Extreme Performance Drop while using local memory

Altera_Forum · ‎06-02-2017

I have two simple kernels both doing the same thing, but the only difference is on of them reads the data from global memory, and the other first copy data into local memory and then read it from there. Here are my two kernels:

#pragma OPENCL EXTENSION cl_khr_fp64: enable

__kernel void Test11(__global float *data, __global float *rands, int index, int rand_max){

float2 temp;

int gid = get_global_id(0);

temp = data[gid];

# pragma unroll

for (int i = 1; i < 500; i++) {

temp = (float) rands * temp;

}

data[gid] = temp.s0;

}

and,

#pragma opencl extension cl_khr_fp64: enable

__kernel void test11(__global float *data, __global float *rands, int index, int rand_max){

float2 temp;

__local float localrands[500];

int depth = 500;

int gid = get_global_id(0);

int lid = get_local_id(0);

int localworksize = get_local_size(0);

int workitemcopyportion = depth / localworksize;

event_t event = async_work_group_copy (localrands, &(rands[lid * workitemcopyportion]), (depth - lid*workitemcopyportion < workitemcopyportion) ? (depth - lid*workitemcopyportion) : workitemcopyportion, 0);

wait_group_events (1, &event);

temp = data[gid];

# pragma unroll

for (int i = 1; i < 500; i++) {

temp = (float) localrands * temp;

}

data[gid] = temp.s0;

}

Talking about the OpenCL parameters, I set the total number of work items as 1048576. Looking at the results I see the kernel which reads directly from global memory can achieve around 227 GFLOPS and the one which first copies data to local memory and then read it achieves around 23 GFLOPS. The group size is also set 128.
----------
Exercise set:
**A)** In one to three sentences, explain how the two kernels in the forum post on the local-memory performance drop differ.
**B)** In the forum post on the local-memory performance drop, roughly how many GFLOPS does the kernel that reads directly from global memory achieve?
**C)** Continue the forum post about the extreme performance drop with local memory, starting after its final sentence.

Supplied information:
----------
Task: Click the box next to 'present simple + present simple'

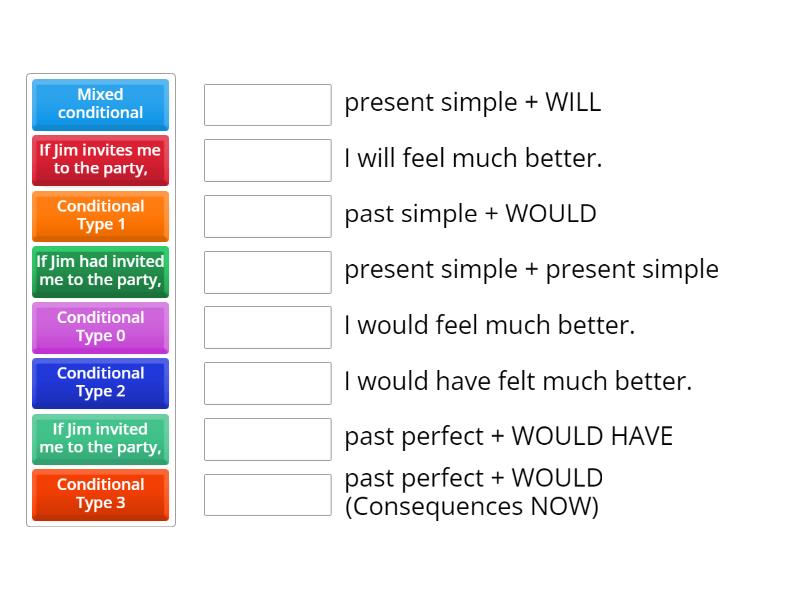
----------
Results of the exercise:
**A)** The two kernels do the same work. The first reads its data directly from global memory. The second first copies the data into local memory and then reads it from there.

**B)** Around 227 GFLOPS.

**C)**
Now doing the same thing on GPU, I can say the one utilizing the local memory achieves around 2.5x higher performance. But in FPGA I see severe performance drops. Can anyone help me what is going wrong in this design?

Thanks,

Altera_Forum · ‎06-02-2017

Fully unrolling a loop with 500 iterations does not make any sense since there is simply not enough off-chip memory bandwidth to be able to support the memory accesses; a quick look at the report shows that you are creating 32 read ports because of the unrolled loop and if you profile the kernel, you will probably see a huge amount of stalling in off-chip accesses. Since your kernel has 2 off-chip memory reads and one write per cycle, an unroll factor between 8 to 16 should fully utilize the memory bandwidth. There is also no need to copy anything to local memory in this case since the accesses to the "rands" input are consecutive and can be coalesced at compile time. Your bottleneck here is off-chip memory bandwidth and copying stuff from global to local memory, other than lowering your performance by breaking the compile-time access coalescing and increasing global memory contention and wasting numerous cycles on the barrier, will not do anything else.

Altera_Forum · ‎06-02-2017

Thanks much HRZ for the reply.